Figured this would happen eventually. Dang mail lady.


----------



## sam36 (Apr 14, 2020)

This was taken on the 17th (day 21 after planting). It's growing, but so slooow. Hasn't really raining in like 4 weeks now. Hopefully that will change soon (hopefully)



Also spent the day picking up rocks



Yes we actually picked all those up over the last couple of months. It never ends.


----------



## sam36 (Apr 14, 2020)

Not much of a change, now day 25 after planting. Been too windy to really run the sprinklers for the last two days and it was getting down into the low 50's at night. So probably really set me back. Super low humidity too so any watering just ends up with the grounding being dry in an hour. Oh and I also just found out we are under stage 1 water restrictions right now which means you can only water your lawn twice a week. Thankfully they don't really enforce anything...



I did find one area that had some decent sized babies:



And there were a lot of other areas that were getting some yellowing:



Not sure why... Can't really tell if due to too much water or just the nature of infertile clay soil. Been putting out around 3-4lbs per 1k sqft of an AMS and DAP mix each week. The winds are low right now and going to be low wind and cloudy for the next couple of days. So went ahead and put out another spread of fertilizer and going to super soak it with the sprinklers tonight. Usually water for 1 hour over night, going to go for 2.5 hours tonight and hopefully I can keep it pretty wet for the next few days.


----------



## Sbcgenii (May 13, 2018)

It looks really dry. I would try watering more often but for less time.


----------



## sam36 (Apr 14, 2020)

Sbcgenii said:


> It looks really dry. I would try watering more often but for less time.
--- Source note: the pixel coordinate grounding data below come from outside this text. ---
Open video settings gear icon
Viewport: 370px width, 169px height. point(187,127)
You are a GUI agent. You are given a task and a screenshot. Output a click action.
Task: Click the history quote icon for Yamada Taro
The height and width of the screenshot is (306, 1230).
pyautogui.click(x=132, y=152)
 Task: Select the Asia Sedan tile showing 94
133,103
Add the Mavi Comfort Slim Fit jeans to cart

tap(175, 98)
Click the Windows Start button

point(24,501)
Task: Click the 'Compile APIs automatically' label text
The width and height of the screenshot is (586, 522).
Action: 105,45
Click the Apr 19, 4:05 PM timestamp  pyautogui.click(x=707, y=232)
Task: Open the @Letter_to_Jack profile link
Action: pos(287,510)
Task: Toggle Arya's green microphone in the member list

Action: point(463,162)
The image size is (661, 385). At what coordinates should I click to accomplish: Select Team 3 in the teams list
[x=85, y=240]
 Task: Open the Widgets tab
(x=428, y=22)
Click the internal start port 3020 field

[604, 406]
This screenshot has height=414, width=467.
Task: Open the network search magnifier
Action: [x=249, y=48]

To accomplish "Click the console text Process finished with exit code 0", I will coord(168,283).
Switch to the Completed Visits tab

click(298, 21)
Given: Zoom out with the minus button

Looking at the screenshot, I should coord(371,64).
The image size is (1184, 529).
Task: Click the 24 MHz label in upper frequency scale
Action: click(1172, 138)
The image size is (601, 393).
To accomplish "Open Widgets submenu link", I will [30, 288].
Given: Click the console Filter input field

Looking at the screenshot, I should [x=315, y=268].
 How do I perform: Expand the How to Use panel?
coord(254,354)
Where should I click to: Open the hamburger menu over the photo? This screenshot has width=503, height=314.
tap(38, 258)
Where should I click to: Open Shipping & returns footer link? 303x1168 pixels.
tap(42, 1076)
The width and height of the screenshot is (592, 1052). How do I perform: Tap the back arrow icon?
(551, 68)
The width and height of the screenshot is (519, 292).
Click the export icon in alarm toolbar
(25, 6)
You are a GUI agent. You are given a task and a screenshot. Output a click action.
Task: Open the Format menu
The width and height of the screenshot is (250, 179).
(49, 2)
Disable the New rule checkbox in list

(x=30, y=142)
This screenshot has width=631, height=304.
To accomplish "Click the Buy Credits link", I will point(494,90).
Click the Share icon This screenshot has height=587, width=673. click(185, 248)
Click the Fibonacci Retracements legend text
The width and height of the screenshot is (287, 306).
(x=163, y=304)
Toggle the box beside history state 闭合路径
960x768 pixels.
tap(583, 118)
Indeed. Was too windy to run the sprinklers and super low humidity that day. Wasn't too hot thankfully so figured it would be fine. Took advantage of the dryness to get some up close pictures and spread some fertilizer.

I got it soaked today though, but unfortunately, it got down to like 45 degrees last night and the high today is only 65 so that will stunt it again


----------



## sam36 (Apr 14, 2020)

Alright finally, got our first real rain of 2021. .5" in just 30 minutes and still going. Will be hot and sunny tomorrow. This aught to get things moving!


----------



## sam36 (Apr 14, 2020)

Sunny and steamy out now. Got over 2"


----------



## Sbcgenii (May 13, 2018)

Is your seed still good? I am about done with warm season seed. I don't have irrigation either and it is a pita.


----------



## sam36 (Apr 14, 2020)

Sbcgenii said:


> Is your seed still good? I am about done with warm season seed. I don't have irrigation either and it is a pita.


Looks like a lot of dirt got moved around but I can still see a slight green hue in most places so I think I'm good. But know what you mean... I sometimes feel like I should have just gotten sod. Last year I was seeing tifway 419 pallets going for $90 per 450 sft. I'd need 22 of them or so. That's like $2k right there + delivery. Though this year, cheapest I can find is $140. I wanted to be "different" going with monaco though. Hopefully it will be worth it and will look better than tifway. Was $300 for seed plus about $200 a month to water.. if I don't get fined for watering more than twice a week since we are now under restriction :lol: I'm amazed at how horrible pure clay soil is though. I'm going to try to truck in some sand before spring next year and get on some kind of core aerator schedule.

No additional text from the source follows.